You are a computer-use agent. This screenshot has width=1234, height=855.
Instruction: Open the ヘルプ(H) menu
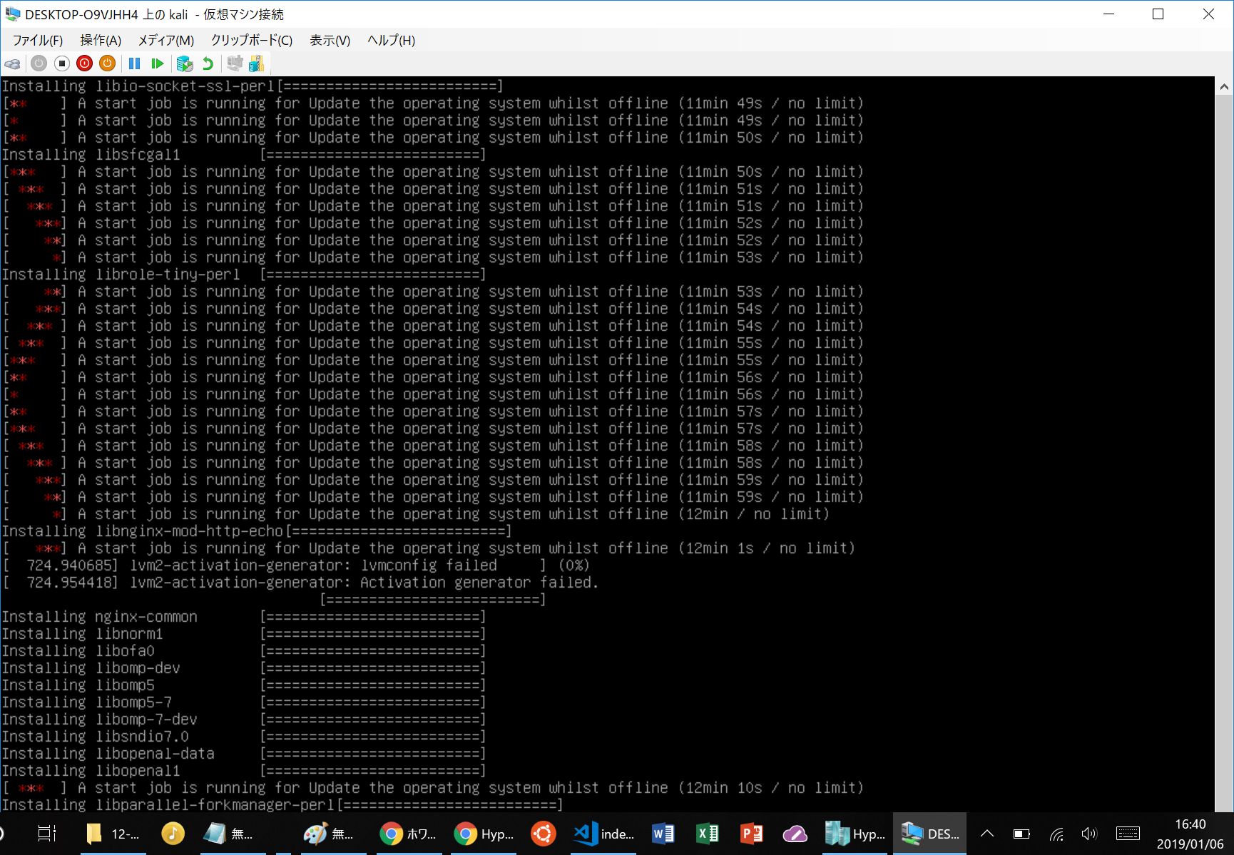[391, 41]
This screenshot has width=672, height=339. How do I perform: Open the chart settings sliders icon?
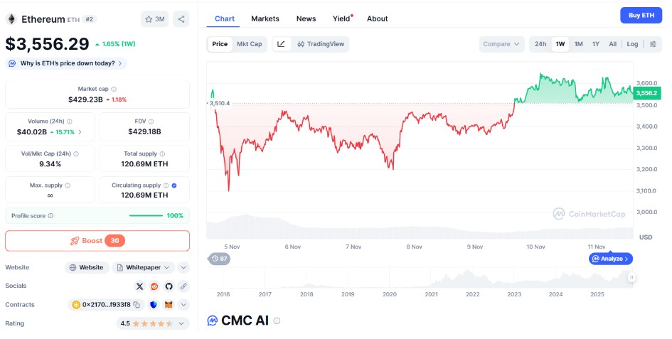click(x=653, y=44)
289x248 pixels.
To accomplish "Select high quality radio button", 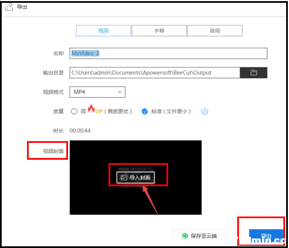I will (74, 111).

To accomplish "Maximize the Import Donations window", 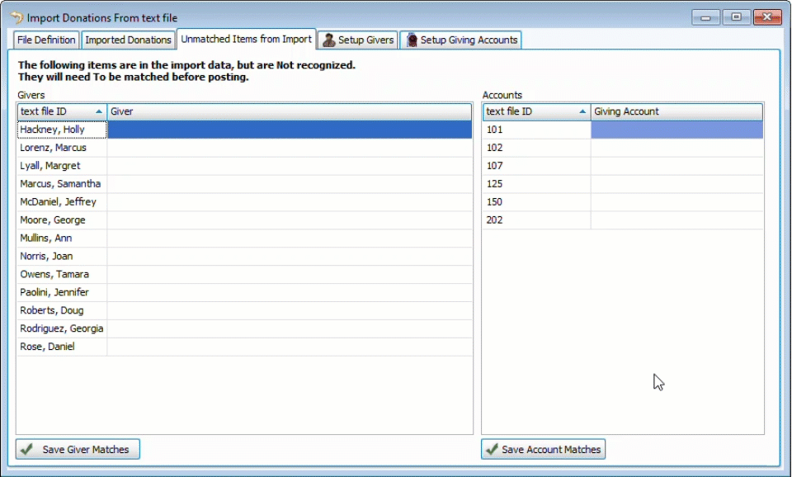I will point(736,17).
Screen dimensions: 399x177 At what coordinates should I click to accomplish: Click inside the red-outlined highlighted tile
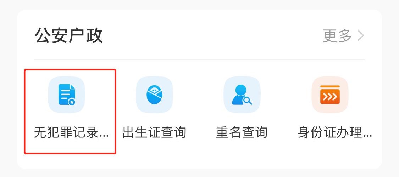click(x=70, y=112)
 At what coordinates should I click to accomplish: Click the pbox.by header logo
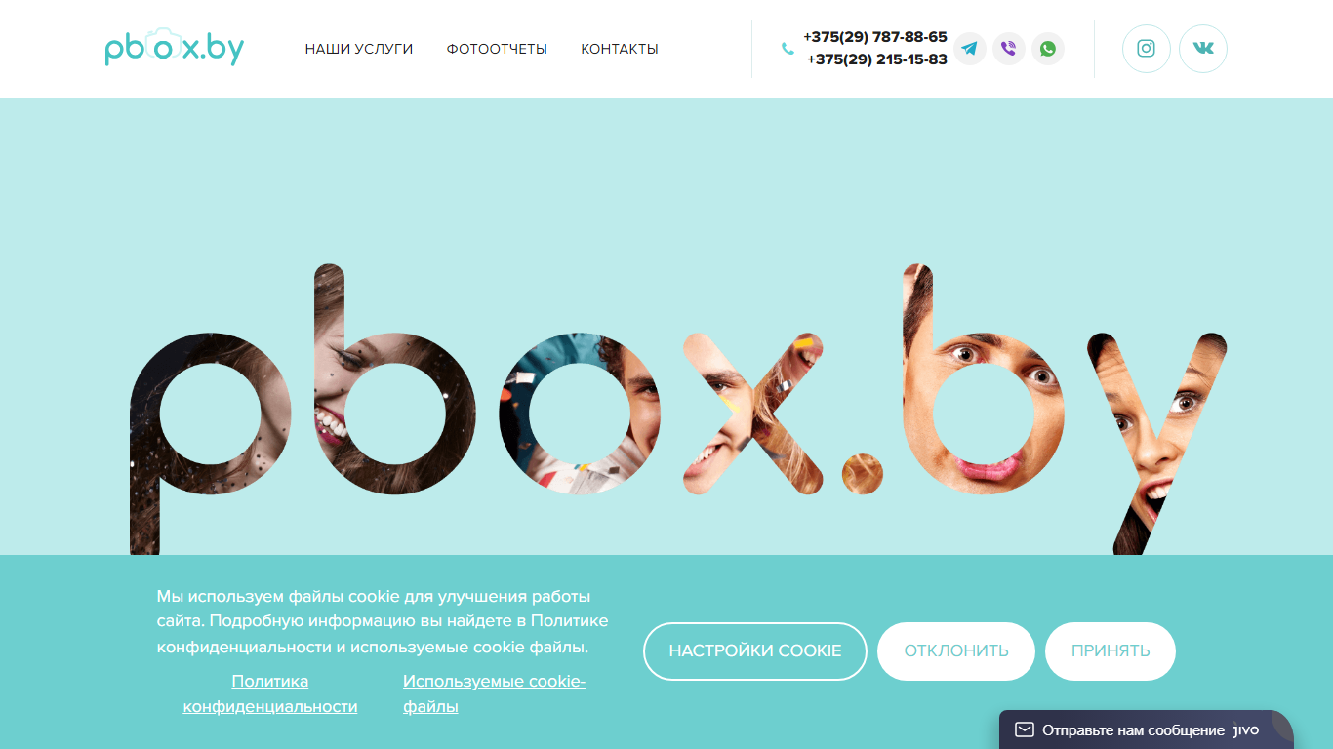coord(175,49)
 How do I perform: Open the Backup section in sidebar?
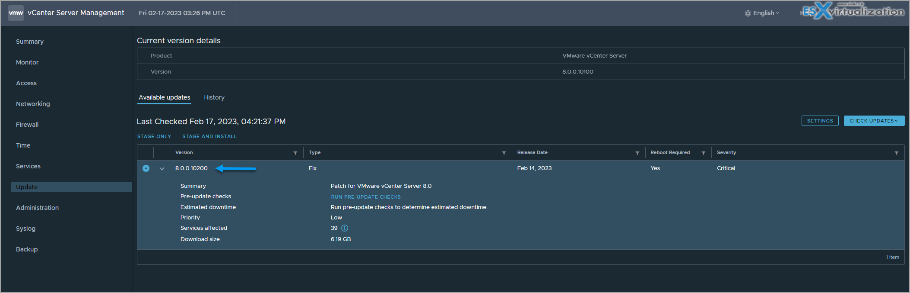(27, 249)
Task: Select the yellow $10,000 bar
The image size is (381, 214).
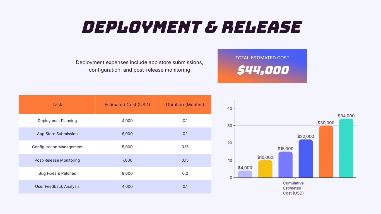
-------
Reproduce, with no pictures, the lines from the one containing "Screen dimensions: 399x177" to the end of the records above, exactly and inclusively.

Screen dimensions: 399x177 At what coordinates should I click to accomplish: Click inside the red-outlined highlighted tile
click(x=70, y=112)
 At what coordinates should I click to accomplish: Click the pbox.by header logo
coord(175,49)
 How do I perform: Open the Backup section in sidebar?
(27, 249)
Task: Select the yellow $10,000 bar
The image size is (381, 214).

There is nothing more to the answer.